Prior distributions for variance parameters

Sudipto Banerjee and I had a little exchange, inspired by a comment on the Bugs mailing list, which might be of interest to the hierarchical modelers out there. It started with Wayne Throgmartin with a set of questions about fitting, understanding, and checking complex multilevel models.

Wayne Thogmartin wrote:

I would appreciate if interested folks might comment on the attached code which attempts to model factors associated with the discrimination between four land cover states. The global model has a slew of random effects which makes convergence difficult. The attached code is more quickly able to converge, but still has some mixing problems. I’m wondering if I might make the code more efficient. I would also appreciate thoughts on approaches to interpretation; currently, I examine the results to identify patterns in the random effects (i.e., where some groups differ in interesting ways from the main). I’m also a bit unsure how I might assess model fit.

I responded:

1. Those inverse-gamma prior distributions can create problems; uniform prior dists on the sd’s would be better; see here.

2. If you have a lot of variance parameters, I suggest modeling them hierarchically using the half-Cauchy family; see Section 6 of the above-referenced paper.

3. If convergence is still slow after the above 2 steps, try parameter expansion (see pp. 597-598 in Appendix C of Bayesian Data analysis); the appendix is also here.

4. To understand the model fit, I recommend plots of data (or estimated coefficients) and fitted curve, at each level of the model. For example, see Figures 1 and 2 of this paper or Figures 2 and 3 of this paper.

5. You can check model fit by simulating replicated datasets and comparing to the actual data. Graphical comparisons are usually best, in my experience. See Chapter 6 of BDA, and p.598 of the aforementioned appendix for an example in Bugs.
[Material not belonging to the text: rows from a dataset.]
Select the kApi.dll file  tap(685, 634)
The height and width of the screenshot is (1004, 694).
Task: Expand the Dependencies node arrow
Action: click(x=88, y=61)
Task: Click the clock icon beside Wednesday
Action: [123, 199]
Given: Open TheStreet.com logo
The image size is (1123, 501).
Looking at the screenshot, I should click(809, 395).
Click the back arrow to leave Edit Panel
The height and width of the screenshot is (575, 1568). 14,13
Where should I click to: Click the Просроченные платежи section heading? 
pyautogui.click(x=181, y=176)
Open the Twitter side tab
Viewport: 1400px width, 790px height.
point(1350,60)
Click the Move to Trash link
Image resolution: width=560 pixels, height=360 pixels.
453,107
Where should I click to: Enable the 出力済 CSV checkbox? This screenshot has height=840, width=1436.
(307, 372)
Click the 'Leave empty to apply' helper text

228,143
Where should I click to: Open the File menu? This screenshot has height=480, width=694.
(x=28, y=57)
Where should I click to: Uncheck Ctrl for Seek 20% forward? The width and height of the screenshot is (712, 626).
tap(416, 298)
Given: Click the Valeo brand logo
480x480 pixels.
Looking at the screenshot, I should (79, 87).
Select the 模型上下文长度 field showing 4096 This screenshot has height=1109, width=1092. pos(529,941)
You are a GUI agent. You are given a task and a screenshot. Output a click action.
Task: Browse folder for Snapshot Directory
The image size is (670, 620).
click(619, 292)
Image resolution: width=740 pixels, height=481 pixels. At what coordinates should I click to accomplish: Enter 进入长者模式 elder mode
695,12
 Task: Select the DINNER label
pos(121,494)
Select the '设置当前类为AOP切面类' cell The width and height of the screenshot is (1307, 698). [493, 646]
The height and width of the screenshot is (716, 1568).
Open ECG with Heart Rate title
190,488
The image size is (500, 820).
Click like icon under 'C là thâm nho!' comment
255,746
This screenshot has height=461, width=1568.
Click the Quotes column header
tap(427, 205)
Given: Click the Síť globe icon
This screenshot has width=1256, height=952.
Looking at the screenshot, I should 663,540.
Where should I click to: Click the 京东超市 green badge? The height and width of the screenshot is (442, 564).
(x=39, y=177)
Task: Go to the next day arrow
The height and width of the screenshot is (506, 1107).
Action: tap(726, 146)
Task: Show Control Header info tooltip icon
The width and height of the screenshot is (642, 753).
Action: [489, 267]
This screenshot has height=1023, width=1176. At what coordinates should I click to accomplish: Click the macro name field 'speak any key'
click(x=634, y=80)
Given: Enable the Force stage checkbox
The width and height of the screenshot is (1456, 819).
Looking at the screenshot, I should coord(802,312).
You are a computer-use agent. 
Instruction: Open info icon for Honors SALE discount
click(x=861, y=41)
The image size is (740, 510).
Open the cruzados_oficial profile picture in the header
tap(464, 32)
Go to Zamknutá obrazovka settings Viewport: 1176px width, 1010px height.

Sorry for referring only to my own stuff. These are topics that I’ve thought a lot about, and naturally I find my own writing on the topic easiest to understand!

Sudipto then asked:

I downloaded and glanced over your article on the problems with the Inv-Gamma priors on random effect variances. It is an interesting article and I intend to give it a more thorough read, but here is a quick thought: The problem with the Inv-Gamma prior, I gather, is that an IG(alpha,alpha) prior with alpha really small (BUGS style parametrization) can lead to unstable posteriors (theoretically as alpha->0 the posterior becomes improper). But what if you opt for a IG(2, b) specification for the variance. Note that this is a “proper prior” but with infinite variance (hence “vague” in some sense) and yet allows you to center around a finite mean. I also believe this will ensure propriety of the posterior (tho’ haven’t proved it) for the random effect models. I was wondering if you ever experimented with this prior.

My response:

I could see that it could help in some settings but I think I still prefer something like the half-t that is flat near zero. For example, do the following in R:

> a <- 1/rgamma(100000, shape=2, scale=1) > hist (a)
> hist(a[a<10]) I'm not bothered by the behavior in the upper tail--a small chance of large values--but I don't like how quickly it falls off near zero. One can change the scale to .1, for example, but then the prior has a peak in the middle. Or one can let the scale itself be unknown--estimated from the data with a normal or flat prior distribution--and this leads you back to the half-t family that I recommend in the paper. So, given this, I don't see the inverse-gamma with alpha=2 as being so great.

Finally, Sudipto wrote,

I see your point and I think your article should be particularly useful for practising Bayesians. I have encountered some of the issues you discussed in the paper in some spatial geostat models and had the IG(2,b) (mean b, variance = Inf) sometimes bail me out. In particular, in Gaussian settings you can fit an OLS (no random effects) and obtain the estimate of the residual variance. Then, you set b apriori as if in your random effects model you are “dividing” the OLS apriori (say 50-50) between the spatial effect variances and the measurement error (or nugget) variances.